Angela Merkel visited the UK yesterday for the last time as German chancellor – the 22nd visit she has paid in her 16 years at the helm of German politics. Such an auspicious occasion however did not stop Boris Johnson from starting their joint press statement with a humorous jibe. A wry smile on his face, he told Merkel: ‘it was certainly a tradition, Angela, for England to lose to Germany in international football tournaments and I’m obviously grateful to you for breaking with that tradition, just for once.’
Good-natured, football-themed exchanges between the two nations were also in play elsewhere. The German ambassador in London, Andreas Michaelis, tweeted on Tuesday night that he congratulated the England team for their ‘much deserved victory’ but added that the German team will rebuild so that ‘this great competition’ between the two nations can continue. The German foreign minister Heiko Maas meanwhile turned up in person at the British Embassy in Berlin to deliver the crate of beer which had been at stake in a bet between him and Dominic Raab.
It would be easy to brush such actions aside as empty symbolism but the (mostly) friendly rivalry on the football field stands in for a much deeper connection between the UK and Germany. It is a bilateral relationship with deep historical and cultural roots which have been overshadowed, perhaps even strained, by the two countries’ fundamentally different stances towards the EU.
When Merkel first visited the UK as head of the German government, her opposite number was Tony Blair. While the latter had some reservations towards the EU, on the whole he believed in its principles and was signed up to the project. The two met as leaders of major EU countries to negotiate relations within a framework they would both shape and abide by. Fast forward 16 years and Merkel is meeting Boris Johnson, a key Brexiteer of the earliest hour who is now meeting with her as the leader of a sovereign nation trying to negotiate bilateral relations outside of the European Union. Johnson was right to begin his statement this afternoon with the assertion that ‘things have changed beyond recognition’ since the start of Merkel’s tenure.

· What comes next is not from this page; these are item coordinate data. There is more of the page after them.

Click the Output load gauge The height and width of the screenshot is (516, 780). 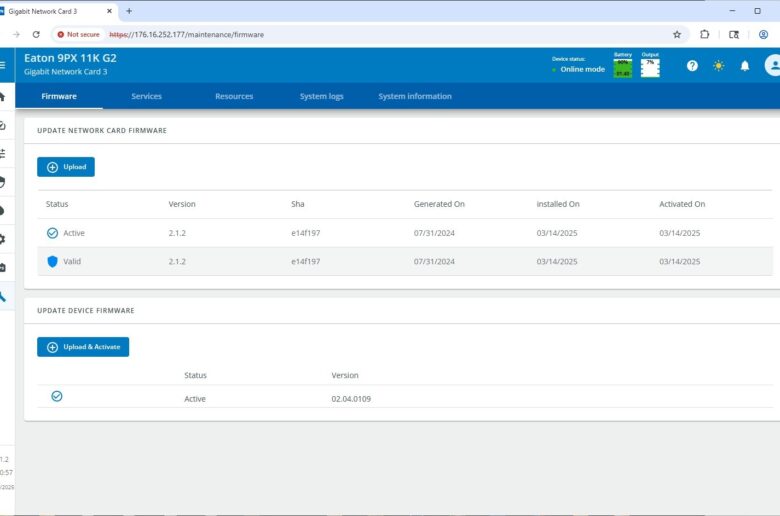pyautogui.click(x=650, y=66)
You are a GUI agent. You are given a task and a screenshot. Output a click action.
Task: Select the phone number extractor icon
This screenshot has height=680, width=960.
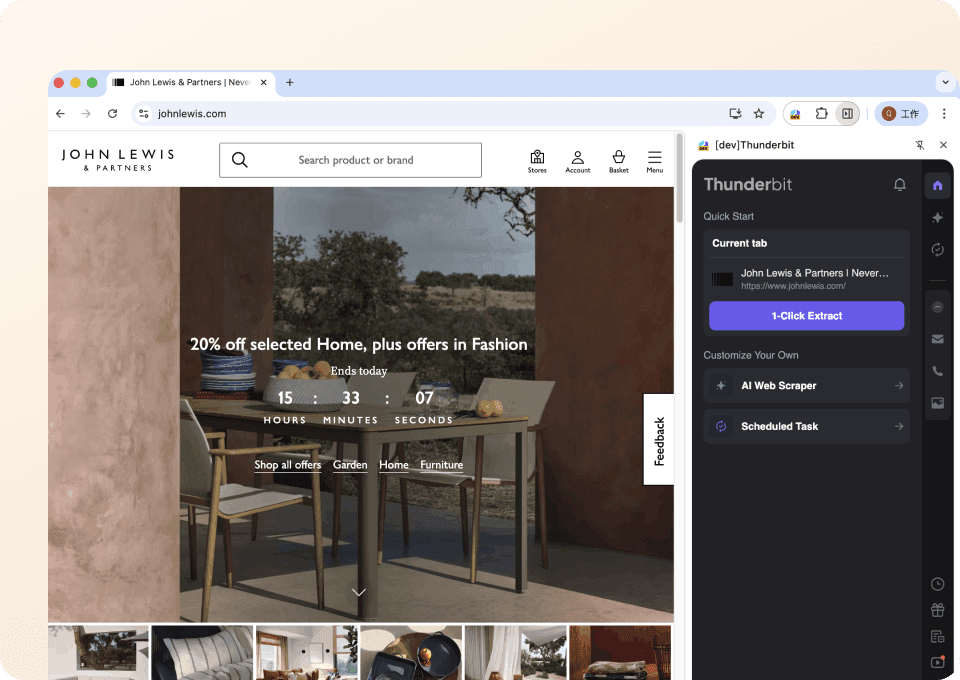(937, 371)
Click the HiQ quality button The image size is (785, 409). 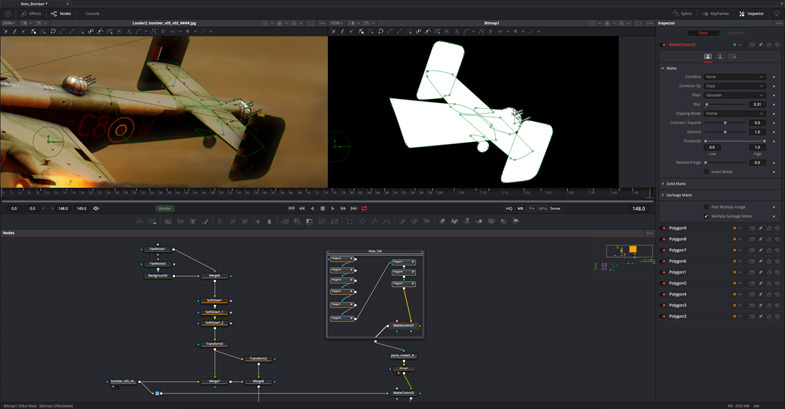pyautogui.click(x=509, y=209)
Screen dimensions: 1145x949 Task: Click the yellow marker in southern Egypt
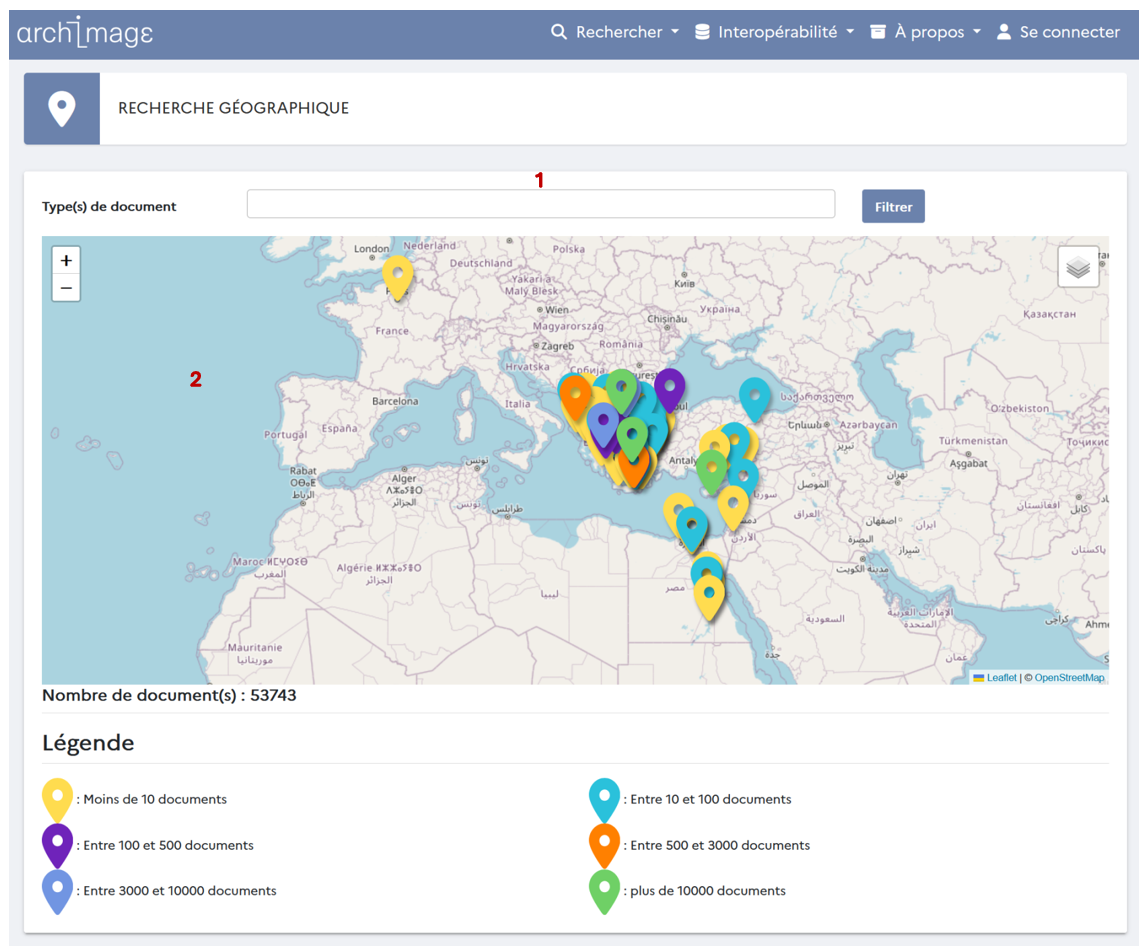pos(709,596)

Regardless of the hugely important questions about the future of Anglo-German relations, the headlines of Merkel’s last visit will focus on her comments that she expects double-jabbed Brits will be allowed back into Germany without having to quarantine first. True, the 300,000 or so German-born residents of the UK will be glad to hear that, myself included, but there is much more to unpack in Johnsons’ and Merkel’s joint statement.

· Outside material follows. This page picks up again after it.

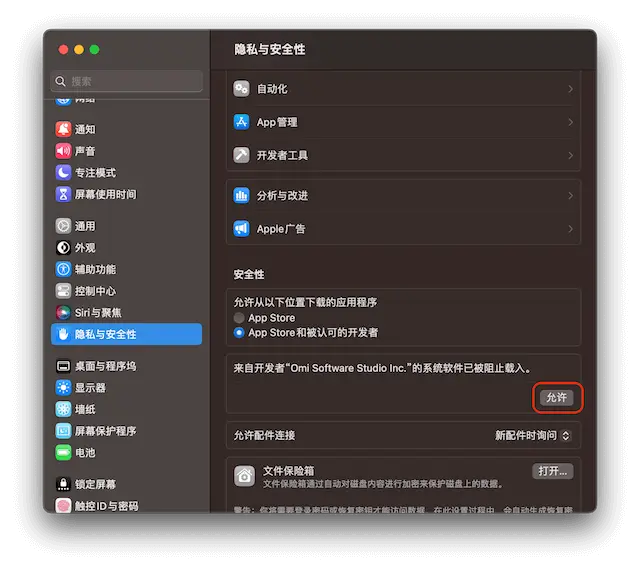The image size is (640, 570).
Task: Open Focus mode via moon icon
Action: 64,172
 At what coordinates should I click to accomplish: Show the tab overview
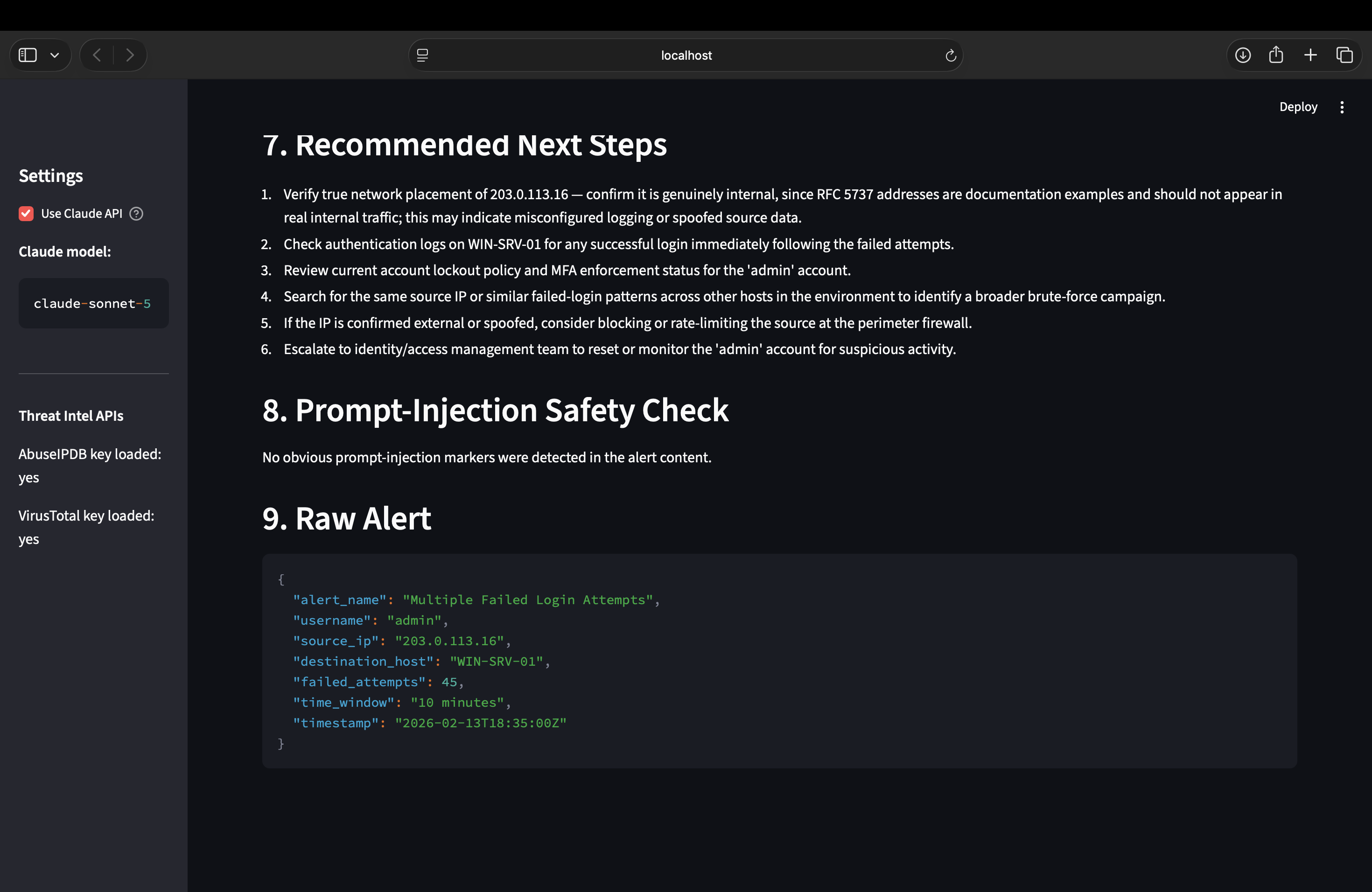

Both leaders stressed the shared values of their nations, but also their close economic ties. Johnson reminded us that Germany is the UK’s second largest trading partner. One in five people in this country drive a German car; 750,000 British people work for German companies or vice versa. Merkel added that there were close cultural links with academic exchanges and collaboration. She was keen to emphasise her desire to build new bilateral exchange programmes to replace the Erasmus programme.
Merkel also became the first overseas leader to address the British Cabinet this century – US President Bill Clinton was the last foreigner to do so back in 1997. Remarkably, this will be the first of annual meetings between the two governments going forward with Germany as the only country to have made such an arrangement with the UK.
There will certainly be diplomatic challenges galore to resolve as Brexit continues to require a rearrangement of the political and economic relations which a sovereign Britain will hold with the EU and its individual member states. But even with these more thorny issues on the table, political goodwill was evident as Merkel told the press that she was happy an extension over the Northern Ireland protocol had been agreed so that a ‘pragmatic’ solution can be found.
The efforts from both German and British politicians to find ways forward have naturally spooked the pro-EU camps in both countries. The Green party in Germany, who are currently polling in second place in the run-up to the German elections in September, may be a little more pragmatic than their British cousins on individual policy issues but are equally enthusiastic proponents of the EU project. Franziska Brantner, the party’s European spokesperson, was quickest out of the blocks to criticise Merkel’s approach to Britain. She warned that ‘bilateral agreements and talks must not become divisive in Europe.’
The German Greens are particularly concerned about a memorandum signed by the foreign ministers of both countries on Wednesday in which they agreed to build closer relations in foreign and security policy. Brantner argued that Germany should not have gone ahead with this before consulting the EU and finding a communal solution. How much influence the Green party will have on any future government formed in the post-Merkel era is therefore likely to have significant ramifications on the relationship between both countries.
For all the fear around Britain’s future in Europe post-Brexit, the positive steps taken with a pragmatic German government show that the long-lasting ties with the continent do not need to be cut. Over the Channel lies another special relationship for Britain and it is one that has a chance to endure outside the European Union.